Using the records provided below, locate and copy each line that contains the word "Home".

::: Source material

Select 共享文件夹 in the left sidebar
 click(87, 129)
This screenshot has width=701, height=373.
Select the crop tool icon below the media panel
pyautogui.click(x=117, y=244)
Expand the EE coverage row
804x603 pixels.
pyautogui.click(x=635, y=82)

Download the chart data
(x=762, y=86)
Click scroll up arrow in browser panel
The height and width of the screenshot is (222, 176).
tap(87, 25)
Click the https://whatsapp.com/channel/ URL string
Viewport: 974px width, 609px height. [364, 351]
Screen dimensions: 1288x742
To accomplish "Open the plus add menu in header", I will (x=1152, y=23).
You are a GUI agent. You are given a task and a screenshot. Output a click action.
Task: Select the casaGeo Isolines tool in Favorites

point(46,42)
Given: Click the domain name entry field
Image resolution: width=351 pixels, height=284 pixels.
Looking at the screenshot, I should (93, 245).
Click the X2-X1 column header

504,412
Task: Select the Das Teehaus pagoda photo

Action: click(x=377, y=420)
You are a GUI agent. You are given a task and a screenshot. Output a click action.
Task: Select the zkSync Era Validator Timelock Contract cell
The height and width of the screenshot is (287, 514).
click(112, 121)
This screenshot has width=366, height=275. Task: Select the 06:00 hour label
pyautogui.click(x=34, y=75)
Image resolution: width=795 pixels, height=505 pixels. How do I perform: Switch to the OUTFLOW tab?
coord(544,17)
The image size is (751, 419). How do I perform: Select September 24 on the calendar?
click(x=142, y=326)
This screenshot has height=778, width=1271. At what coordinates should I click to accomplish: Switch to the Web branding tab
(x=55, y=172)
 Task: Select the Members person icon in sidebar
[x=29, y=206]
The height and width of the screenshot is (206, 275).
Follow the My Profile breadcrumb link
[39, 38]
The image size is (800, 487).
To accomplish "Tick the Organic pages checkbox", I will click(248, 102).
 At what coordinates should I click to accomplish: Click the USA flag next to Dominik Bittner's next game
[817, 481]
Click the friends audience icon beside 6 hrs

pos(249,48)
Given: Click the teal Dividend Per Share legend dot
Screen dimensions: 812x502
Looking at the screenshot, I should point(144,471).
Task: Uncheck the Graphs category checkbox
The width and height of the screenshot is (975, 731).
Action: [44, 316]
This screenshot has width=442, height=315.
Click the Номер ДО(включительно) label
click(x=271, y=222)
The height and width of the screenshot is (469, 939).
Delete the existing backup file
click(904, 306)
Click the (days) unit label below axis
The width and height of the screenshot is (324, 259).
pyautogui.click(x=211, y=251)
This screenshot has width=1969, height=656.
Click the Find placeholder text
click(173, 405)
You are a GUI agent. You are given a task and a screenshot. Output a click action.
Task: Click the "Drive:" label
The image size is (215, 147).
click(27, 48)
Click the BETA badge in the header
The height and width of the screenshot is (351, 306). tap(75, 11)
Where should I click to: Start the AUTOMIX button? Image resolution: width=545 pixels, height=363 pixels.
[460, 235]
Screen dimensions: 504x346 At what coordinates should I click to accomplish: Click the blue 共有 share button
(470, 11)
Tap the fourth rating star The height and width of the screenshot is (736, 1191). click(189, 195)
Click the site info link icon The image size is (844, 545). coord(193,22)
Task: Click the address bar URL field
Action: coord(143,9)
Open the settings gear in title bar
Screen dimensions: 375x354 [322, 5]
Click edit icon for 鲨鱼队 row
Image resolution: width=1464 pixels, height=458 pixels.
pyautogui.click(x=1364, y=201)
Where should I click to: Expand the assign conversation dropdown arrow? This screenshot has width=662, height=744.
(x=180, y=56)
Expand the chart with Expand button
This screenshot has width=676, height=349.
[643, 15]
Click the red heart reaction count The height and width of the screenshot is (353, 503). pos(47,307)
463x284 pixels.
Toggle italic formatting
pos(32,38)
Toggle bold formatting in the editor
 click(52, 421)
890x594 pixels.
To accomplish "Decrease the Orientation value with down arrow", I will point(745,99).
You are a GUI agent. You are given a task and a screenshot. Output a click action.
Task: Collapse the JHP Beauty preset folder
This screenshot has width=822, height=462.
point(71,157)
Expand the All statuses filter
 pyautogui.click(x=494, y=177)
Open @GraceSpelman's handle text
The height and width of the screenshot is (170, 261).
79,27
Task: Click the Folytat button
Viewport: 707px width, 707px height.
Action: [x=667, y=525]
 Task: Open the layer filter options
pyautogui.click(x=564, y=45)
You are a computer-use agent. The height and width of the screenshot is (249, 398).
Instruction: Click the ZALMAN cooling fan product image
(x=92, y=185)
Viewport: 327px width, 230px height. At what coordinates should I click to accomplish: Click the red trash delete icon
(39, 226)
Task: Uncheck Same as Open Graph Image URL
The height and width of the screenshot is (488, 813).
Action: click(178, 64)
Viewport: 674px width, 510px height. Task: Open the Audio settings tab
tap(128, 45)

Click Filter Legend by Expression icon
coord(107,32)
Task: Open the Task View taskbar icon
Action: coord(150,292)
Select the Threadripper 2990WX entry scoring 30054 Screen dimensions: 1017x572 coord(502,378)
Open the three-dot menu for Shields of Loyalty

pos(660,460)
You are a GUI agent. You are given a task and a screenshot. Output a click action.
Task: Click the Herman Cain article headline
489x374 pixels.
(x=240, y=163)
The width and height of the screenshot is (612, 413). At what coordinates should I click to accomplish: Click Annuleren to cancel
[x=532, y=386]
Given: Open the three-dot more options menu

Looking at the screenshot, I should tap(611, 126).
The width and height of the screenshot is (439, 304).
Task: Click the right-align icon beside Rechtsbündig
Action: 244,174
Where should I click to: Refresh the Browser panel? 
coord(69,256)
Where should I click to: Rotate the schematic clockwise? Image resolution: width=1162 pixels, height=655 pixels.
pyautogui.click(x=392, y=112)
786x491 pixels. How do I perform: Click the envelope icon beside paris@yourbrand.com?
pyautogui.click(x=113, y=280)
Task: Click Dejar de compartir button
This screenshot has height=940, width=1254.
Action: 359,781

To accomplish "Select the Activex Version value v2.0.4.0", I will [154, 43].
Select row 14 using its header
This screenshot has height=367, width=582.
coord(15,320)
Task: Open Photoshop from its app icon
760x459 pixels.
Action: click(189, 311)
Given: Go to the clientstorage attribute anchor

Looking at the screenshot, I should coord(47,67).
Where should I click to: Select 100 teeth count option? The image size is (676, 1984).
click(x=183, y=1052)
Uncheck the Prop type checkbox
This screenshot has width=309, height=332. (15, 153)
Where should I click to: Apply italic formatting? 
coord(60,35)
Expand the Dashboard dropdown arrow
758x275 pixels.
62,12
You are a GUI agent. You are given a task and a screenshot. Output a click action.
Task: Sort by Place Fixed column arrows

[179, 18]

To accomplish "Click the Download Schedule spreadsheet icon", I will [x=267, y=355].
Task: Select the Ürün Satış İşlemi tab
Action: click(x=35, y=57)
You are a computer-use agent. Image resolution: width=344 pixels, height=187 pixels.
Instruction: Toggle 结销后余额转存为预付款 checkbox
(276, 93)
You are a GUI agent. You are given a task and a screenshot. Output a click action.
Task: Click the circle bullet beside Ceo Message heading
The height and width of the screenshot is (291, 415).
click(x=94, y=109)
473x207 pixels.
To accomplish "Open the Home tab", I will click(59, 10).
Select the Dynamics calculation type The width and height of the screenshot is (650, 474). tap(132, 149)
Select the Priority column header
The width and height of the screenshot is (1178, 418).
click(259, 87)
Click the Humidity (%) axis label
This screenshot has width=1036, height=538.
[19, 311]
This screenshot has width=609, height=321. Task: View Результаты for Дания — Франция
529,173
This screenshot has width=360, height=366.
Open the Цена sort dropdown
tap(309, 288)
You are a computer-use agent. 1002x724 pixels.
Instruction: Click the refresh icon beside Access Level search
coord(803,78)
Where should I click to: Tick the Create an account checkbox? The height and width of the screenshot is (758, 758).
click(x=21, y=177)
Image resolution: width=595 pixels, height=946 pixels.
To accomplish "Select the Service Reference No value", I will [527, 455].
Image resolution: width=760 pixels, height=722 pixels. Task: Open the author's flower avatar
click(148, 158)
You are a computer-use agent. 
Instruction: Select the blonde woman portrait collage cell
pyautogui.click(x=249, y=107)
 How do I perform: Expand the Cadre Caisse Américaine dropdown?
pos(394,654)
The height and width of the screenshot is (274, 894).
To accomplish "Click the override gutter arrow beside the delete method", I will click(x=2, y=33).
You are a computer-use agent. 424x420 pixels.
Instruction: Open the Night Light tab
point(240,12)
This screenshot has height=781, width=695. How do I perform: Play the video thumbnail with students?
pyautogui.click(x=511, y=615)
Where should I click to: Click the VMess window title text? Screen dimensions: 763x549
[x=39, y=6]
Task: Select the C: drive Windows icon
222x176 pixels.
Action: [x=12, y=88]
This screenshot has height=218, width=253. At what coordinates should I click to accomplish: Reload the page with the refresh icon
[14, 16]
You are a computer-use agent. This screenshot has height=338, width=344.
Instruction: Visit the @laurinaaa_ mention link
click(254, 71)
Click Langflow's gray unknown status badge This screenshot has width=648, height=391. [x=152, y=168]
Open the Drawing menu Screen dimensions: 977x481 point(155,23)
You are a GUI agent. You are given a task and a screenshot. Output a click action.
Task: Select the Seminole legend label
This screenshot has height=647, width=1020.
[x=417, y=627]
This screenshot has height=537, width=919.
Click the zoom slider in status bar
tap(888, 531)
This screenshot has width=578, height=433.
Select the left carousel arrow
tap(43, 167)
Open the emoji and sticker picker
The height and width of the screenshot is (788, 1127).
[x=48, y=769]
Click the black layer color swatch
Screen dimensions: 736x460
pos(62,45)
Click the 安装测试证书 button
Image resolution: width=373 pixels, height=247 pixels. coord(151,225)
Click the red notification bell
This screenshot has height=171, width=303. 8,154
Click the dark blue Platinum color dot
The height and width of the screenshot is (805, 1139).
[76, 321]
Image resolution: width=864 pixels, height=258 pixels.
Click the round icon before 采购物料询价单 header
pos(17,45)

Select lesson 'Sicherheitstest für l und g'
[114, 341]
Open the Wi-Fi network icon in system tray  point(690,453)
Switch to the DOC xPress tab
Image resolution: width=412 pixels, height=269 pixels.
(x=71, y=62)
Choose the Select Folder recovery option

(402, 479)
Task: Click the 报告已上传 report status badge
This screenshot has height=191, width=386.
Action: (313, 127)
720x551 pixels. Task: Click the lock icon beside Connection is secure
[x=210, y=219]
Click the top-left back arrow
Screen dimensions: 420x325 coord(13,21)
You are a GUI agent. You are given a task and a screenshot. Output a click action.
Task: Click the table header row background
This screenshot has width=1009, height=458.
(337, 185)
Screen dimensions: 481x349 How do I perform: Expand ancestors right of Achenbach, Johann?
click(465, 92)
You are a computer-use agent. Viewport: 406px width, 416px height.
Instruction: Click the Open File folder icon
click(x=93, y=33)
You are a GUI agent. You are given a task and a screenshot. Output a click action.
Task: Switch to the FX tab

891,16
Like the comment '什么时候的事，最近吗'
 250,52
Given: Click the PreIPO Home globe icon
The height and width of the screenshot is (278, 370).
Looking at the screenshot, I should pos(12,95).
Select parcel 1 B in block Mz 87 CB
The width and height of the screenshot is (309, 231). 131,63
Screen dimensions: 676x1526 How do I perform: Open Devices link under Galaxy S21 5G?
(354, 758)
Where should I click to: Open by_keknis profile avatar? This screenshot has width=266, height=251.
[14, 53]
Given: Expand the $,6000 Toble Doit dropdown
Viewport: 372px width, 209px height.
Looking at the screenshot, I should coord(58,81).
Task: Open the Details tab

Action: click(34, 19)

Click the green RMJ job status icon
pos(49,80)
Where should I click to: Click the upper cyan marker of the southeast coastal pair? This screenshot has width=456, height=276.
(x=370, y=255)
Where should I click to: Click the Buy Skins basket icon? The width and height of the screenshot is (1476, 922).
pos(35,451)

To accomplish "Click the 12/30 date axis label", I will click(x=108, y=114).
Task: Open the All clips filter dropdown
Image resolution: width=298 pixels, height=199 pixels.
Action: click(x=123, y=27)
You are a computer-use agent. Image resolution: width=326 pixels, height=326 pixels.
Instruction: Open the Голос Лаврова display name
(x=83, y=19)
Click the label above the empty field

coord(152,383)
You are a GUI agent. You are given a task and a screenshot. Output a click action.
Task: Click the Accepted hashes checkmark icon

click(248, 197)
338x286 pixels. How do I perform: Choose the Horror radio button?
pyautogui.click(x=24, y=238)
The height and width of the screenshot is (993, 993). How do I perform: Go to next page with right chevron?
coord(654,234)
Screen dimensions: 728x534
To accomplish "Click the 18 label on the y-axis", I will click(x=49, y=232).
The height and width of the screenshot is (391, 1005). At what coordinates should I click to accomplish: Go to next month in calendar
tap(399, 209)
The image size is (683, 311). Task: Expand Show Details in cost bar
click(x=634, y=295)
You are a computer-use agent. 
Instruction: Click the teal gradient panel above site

::::::

Completed exercise -
To accomplish "Open the Home tab", I will click(59, 10).
Given: Click the PreIPO Home globe icon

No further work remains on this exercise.